(Given records)
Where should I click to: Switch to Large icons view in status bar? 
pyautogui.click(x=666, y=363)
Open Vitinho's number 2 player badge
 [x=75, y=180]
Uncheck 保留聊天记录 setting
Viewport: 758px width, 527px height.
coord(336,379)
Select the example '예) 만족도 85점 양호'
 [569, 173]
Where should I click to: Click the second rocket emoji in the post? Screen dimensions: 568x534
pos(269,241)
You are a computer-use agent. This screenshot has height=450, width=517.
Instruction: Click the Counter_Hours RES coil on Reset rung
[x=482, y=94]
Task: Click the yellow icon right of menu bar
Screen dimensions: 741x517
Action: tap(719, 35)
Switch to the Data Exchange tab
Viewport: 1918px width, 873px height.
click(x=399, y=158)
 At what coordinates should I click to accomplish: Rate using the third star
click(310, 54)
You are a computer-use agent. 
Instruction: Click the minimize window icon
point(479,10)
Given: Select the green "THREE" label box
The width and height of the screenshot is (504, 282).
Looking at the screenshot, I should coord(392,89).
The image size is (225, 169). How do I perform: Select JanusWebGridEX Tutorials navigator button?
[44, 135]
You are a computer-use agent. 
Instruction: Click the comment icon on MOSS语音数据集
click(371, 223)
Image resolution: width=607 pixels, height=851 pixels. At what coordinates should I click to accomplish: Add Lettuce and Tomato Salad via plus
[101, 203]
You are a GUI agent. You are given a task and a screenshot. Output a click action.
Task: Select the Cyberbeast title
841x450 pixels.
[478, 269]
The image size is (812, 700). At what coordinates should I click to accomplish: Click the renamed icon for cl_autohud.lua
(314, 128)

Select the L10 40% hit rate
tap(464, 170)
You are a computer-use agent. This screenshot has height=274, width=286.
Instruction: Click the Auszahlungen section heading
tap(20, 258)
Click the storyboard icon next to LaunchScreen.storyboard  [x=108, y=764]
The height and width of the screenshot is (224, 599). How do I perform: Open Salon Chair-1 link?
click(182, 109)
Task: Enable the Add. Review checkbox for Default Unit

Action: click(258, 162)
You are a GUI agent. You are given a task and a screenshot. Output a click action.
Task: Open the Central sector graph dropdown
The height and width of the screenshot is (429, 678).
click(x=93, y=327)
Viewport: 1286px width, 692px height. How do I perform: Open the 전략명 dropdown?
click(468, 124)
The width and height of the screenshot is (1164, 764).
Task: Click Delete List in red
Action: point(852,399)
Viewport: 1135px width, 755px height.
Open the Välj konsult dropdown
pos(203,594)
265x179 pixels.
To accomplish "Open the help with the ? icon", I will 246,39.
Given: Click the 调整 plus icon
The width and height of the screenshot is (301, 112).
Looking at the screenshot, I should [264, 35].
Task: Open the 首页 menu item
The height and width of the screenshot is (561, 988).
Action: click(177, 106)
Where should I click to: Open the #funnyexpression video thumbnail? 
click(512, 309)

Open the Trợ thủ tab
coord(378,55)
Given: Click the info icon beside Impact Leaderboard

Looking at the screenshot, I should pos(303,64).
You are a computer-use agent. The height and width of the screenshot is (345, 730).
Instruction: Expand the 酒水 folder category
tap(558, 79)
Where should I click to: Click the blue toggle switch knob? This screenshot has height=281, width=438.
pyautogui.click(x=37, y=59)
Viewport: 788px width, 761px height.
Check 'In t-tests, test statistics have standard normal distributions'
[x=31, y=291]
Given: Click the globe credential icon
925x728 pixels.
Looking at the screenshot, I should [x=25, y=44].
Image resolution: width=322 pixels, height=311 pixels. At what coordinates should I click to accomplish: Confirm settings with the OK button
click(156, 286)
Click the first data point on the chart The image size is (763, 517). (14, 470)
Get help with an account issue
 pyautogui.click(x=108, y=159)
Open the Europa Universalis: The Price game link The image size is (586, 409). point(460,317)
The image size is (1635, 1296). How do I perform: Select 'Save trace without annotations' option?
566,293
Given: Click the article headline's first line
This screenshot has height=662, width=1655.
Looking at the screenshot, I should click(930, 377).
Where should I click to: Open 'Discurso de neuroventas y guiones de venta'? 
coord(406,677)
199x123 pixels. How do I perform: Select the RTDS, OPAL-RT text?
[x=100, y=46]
(End Given records)
* [Prompt] Output each line of the listing in which the string "menu" is found.

* [Answer box]
Task: Click the yellow icon right of menu bar
Task: Open the 首页 menu item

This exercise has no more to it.